The recent release of SAP HANA 2.0 SPS 02 introduces a major new innovation in the area of machine learning and predictive analytics.
HANA already has the Predictive Analysis Library (or PAL) which provides HANA- optimized in-database training and scoring of predictive models (around 80 machine learning and statistical functions) and there are other HANA components such as the Automated Predictive Library (APL) licensed as part of SAP BusinessObjects Predictive Analytics which also enables in-database predictive processing in HANA.
For scenarios where neither of these approaches provides the desired function or algorithm there’s always been R integration with SAP HANA which has also been around for some time. Effectively you create a stored procedure in HANA which contains embedded R script and this script along with any input (eg: data, parameters) are transferred to a registered R server for remote processing. Once complete any output (eg: results) are returned and loaded into into HANA tables. This means that thousands of functions including custom functions are available to the HANA user via open-source R.
But the world doesn’t stand still. In the meantime Google introduced TensorFlow – an extremely popular and quite fashionable open-source Machine Learning library based on connected data-flow graphs that makes heavy use of Python as a scripting language. Learn more about TensorFlow here: https://www.tensorflow.org/
Wouldn’t it be cool if you could access TensorFlow models from HANA?
HANA 2.0 SPS02 includes the External Machine Learning library which makes this possible. The External Machine Learning library (or EML) is packaged as an Application Function Library (AFL) component so if you’ve used PAL in the past you’ll be pretty familiar with how to work with it. Models served by TensorFlow are registered in HANA via remote sources and then accessed through SQL-script.
------------------------------
Continue the piece on TensorFlow access from SAP HANA from its last sentence.

* **Dataset extract**
------------------------------
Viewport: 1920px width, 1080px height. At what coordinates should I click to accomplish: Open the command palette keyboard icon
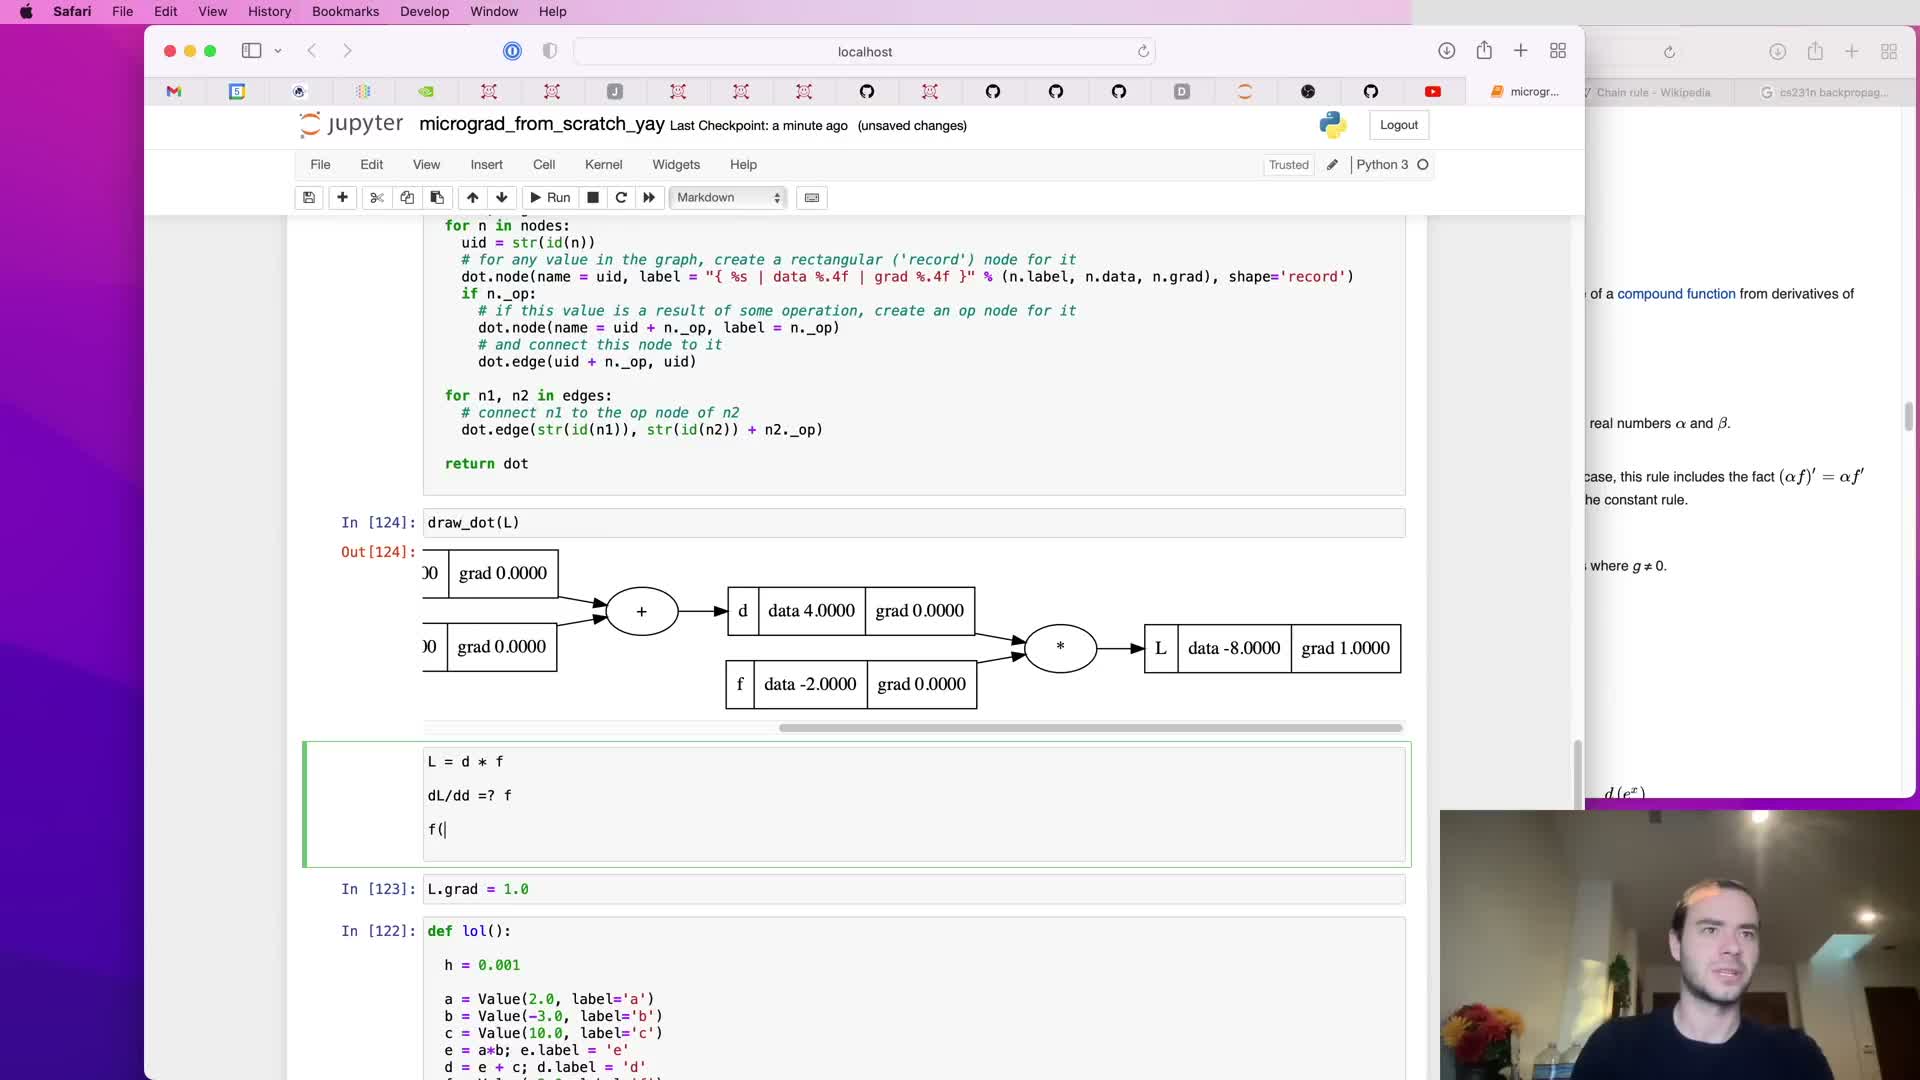click(x=812, y=198)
------------------------------
* **Response to the task**
At this stage it’s only possible to perform scoring on models that have already been created in TensorFlow and are being served by TensorFlow serving. As for training a TensorFlow model from HANA – that’s not currently possible – but we can always dream.
So now you’re raring to get started with HANA and TensorFlow?
The SAP HANA Academy has produced a short series of hands-on video tutorials to show you the ropes:
UPDATE 20th Sept. 2017: Please see my more recent blog for latest video tutorials
There are 5 videos covering the following topics with more to be added in the near future:
- Getting started
- Build, train and serve a model in TensorFlow
- Create Remote Source and register model
- Make predictions
As always all code snippets are available on GitHub.
The tutorials focus on the “MNIST” example which is the “Hello World” of TensorFlow. It’s always good to show integration working with the standard example – so anyone who already knows TensorFlow will be on familiar ground. However this does mean that the HANA SQL-script is not quite as elegant as it one might like – so if you want to make the HANA code cleaner (this does involve tweaking the model in TensorFlow somewhat) then you’ll find detailed instructions here. Thanks Frank!
The SAP HANA Academy provides free online video tutorials for the developers, consultants, partners and customers of SAP HANA.
Topics range from practical how-to instructions on administration, data loading and modeling, and integration with other SAP solutions, to more conceptual projects to help build out new solutions using mobile applications or predictive analysis.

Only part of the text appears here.